Dari sejak setahun lalu mulai marak hingga kini, entah sudah berapa banyak korban yang tidak berdosa, bahkan perempuan juga menjadi korban dari kebiadaban kelompok ISIS. Praktik penyanderaan dan ekseskusi mati warga Jepang dan Yordania dari anggota ISIS nampaknya belum berakhir sampai disini. Apalagi bila tak ada respon kolektif dari dunia Internasional. Praktik kekerasan dan kebiadaban yang ditunjukkan oleh ISIS sangat jelas bertentangan dengan nilai-nilai Islam itu sendiri. Gus Dur pernah mengingatkan kita bahwa “kita butuh Islam yang ramah bukan Islam yang marah”. Islam sendiri turun ke muka bumi ini bukan untuk melanggengkan kekerasan dan menyebarkan kebencian antara umat manusia. Bagi umat Islam Indonesia sebagai salah satu komunitas muslim terbesar di dunia, fenomena kemunculan ISIS dengan ideologi khilafah jelas merupakan sebuah ancaman. Nilai keberagaman dan hidup berdampingan secara harmonis antar-umat beragama di Indonesia telah berlangsung lama dan tidak boleh dibiarkan terciderai oleh gerakan politik yang berlabelkan agama.

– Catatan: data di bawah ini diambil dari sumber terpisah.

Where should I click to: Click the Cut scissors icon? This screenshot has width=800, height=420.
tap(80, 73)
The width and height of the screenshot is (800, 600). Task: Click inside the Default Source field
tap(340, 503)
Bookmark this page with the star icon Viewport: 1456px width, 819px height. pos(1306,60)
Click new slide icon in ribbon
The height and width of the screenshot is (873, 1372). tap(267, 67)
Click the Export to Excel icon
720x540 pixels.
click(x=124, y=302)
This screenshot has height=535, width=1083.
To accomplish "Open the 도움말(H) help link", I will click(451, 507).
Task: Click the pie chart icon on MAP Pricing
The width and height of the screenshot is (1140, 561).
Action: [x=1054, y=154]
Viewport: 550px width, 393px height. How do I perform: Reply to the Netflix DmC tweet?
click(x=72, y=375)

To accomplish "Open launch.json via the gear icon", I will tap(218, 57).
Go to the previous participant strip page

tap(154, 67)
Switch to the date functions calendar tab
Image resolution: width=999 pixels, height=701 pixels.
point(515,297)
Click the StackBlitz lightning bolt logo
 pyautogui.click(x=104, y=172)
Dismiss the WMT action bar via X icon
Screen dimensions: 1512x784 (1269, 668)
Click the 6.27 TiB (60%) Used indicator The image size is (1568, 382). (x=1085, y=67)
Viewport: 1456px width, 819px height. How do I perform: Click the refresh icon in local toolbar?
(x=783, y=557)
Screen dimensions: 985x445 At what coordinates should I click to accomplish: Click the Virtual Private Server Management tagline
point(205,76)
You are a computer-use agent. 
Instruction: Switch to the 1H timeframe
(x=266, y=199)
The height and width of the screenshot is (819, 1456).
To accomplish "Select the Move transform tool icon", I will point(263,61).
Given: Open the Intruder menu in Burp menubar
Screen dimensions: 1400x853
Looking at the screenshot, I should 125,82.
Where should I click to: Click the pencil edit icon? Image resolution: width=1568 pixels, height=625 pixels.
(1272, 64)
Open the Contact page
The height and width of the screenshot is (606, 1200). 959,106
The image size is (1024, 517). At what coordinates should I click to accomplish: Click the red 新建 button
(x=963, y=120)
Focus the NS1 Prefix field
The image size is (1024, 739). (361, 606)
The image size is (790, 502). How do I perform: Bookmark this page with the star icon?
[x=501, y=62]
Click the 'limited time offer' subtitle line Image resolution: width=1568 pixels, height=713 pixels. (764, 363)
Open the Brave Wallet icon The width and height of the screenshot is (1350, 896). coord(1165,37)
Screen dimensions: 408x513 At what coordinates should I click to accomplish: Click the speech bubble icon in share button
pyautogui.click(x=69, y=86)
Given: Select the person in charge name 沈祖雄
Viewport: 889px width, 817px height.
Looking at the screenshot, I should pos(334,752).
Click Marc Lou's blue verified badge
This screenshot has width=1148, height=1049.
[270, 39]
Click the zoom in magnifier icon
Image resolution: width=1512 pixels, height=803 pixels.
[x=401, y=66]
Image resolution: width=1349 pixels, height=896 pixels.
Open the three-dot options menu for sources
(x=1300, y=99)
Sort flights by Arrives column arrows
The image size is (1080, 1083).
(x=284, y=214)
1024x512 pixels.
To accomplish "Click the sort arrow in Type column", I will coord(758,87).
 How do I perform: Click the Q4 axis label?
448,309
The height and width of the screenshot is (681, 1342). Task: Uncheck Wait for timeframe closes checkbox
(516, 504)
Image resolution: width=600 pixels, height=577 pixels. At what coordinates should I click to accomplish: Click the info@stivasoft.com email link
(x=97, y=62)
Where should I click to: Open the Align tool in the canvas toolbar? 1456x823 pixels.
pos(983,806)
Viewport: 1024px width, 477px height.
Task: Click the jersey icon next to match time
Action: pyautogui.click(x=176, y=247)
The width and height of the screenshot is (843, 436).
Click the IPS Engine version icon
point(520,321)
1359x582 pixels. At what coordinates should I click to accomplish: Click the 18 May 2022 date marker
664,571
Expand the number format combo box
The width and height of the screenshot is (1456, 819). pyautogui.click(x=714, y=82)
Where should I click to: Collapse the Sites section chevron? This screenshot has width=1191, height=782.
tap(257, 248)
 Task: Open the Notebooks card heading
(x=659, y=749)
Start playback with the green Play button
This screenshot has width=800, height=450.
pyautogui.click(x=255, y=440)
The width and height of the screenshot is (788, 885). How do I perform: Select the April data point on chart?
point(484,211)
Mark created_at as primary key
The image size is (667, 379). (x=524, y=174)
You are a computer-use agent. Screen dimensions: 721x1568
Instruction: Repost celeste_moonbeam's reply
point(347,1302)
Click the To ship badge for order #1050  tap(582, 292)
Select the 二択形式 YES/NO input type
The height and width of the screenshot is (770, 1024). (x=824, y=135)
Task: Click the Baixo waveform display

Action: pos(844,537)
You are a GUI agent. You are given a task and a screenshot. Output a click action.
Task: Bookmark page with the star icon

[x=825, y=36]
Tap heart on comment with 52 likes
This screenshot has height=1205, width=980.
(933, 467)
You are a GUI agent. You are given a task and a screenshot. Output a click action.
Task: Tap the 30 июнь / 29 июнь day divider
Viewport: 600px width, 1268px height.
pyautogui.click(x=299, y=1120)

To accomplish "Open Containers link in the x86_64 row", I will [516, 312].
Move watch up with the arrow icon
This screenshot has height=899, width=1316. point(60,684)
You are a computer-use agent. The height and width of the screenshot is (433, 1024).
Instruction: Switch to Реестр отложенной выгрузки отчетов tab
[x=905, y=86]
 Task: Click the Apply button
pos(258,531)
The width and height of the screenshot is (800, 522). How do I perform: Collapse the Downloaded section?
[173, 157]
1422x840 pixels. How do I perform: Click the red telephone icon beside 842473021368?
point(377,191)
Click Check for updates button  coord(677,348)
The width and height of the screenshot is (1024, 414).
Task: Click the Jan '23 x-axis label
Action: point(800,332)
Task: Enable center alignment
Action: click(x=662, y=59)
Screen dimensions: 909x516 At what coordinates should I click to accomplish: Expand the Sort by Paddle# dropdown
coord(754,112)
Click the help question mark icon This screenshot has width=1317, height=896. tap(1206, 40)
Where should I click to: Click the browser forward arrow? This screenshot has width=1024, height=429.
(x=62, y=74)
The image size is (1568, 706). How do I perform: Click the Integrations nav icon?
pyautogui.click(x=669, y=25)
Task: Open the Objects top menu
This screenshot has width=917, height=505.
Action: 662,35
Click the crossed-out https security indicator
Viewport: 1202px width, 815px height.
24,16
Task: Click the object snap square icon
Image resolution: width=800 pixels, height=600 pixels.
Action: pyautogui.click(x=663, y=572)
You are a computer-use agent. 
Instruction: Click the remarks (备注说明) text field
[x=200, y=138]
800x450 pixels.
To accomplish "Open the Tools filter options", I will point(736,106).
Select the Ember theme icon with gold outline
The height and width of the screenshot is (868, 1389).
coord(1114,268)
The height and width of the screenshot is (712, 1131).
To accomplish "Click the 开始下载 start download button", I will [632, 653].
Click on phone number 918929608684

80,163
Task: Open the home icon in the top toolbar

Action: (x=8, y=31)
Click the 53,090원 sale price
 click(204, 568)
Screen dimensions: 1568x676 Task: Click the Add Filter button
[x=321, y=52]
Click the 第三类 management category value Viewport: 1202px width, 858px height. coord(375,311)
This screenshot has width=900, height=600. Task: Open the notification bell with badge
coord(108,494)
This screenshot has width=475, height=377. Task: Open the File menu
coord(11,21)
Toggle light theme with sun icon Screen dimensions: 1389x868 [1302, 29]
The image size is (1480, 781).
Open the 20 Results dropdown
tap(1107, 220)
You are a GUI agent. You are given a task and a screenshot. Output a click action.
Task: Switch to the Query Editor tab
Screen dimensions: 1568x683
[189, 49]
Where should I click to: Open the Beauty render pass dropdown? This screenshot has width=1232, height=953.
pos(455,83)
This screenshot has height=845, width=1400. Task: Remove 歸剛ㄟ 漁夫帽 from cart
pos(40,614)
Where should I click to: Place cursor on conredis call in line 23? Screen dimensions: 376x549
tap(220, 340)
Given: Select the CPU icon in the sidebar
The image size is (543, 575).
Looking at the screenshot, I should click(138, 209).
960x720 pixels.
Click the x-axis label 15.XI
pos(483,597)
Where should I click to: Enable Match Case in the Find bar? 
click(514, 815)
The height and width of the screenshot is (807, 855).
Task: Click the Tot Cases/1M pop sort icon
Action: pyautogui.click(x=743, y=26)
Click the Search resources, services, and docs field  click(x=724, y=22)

Seperti jargon yang pernah dipopulerkan oleh Nurcholish Madjid pada awal 1970-an lewat pembaruan pemikirannya “Islam Yes, Partai Islam No”. Nampaknya jargon itu kini sangat ngonteks dan relevan dengan fenomena maraknya gerakan politik yang dikampanyekan oleh ISIS. Gerakan yang dilakukan oleh ISIS sangat tidak mencerminkan jati diri umat Islam dan sangat melenceng dari makna jihad yang sebenarnya. Oleh karena itu, bila ISIS menyampaikan dan menyebarkan ketakutan dan ideologi mereka dengan berbagai media. Maka tugas kita adalah melakukan kontra-wacana terhadap penyebarannya. Potret ISIS tersebut seakan membenarkan apa yang disampaikan oleh seorang filsuf Prancis, Blaise Pascal, bahwa “Tidak pernah ada orang yang melakukan kejahatan yang sempurna dengan senang hati kecuali saat mereka melakukannya atas nama agama”. Oleh karena itu, pemahaman tentang jihad yang kabur tersebut mesti diluruskan dengan baik. Agar umat Islam, khususnya kalangan mudanya tidak terjerumus dalam pemahaman jihad yang keliru dalam bentuk praktik kekerasan yang merugikan banyak pihak. Menyebarluaskan ajaran Islam dan menampilkan wajah Islam yang damai dan nir-kekerasan adalah tanggung jawab kita yang mengaku beragama.Jargon “Islam Yes, ISIS No !” nampaknya juga perlu dikampanyekan oleh kaum muda Islam untuk mengingatkan bahwa ISIS —dan sejenisnya—bukanlah representasi dari wajah Islam yang mencintai perdamaian dan menjunjung tinggi nilai kemanusiaan.Wallahu A’lam(*)
Makassar, 09 Februari 2015
Muh. Fardan N
Mahasiswa UIN Alauddin, bergiat di HMI dan PKBM CaraBaca.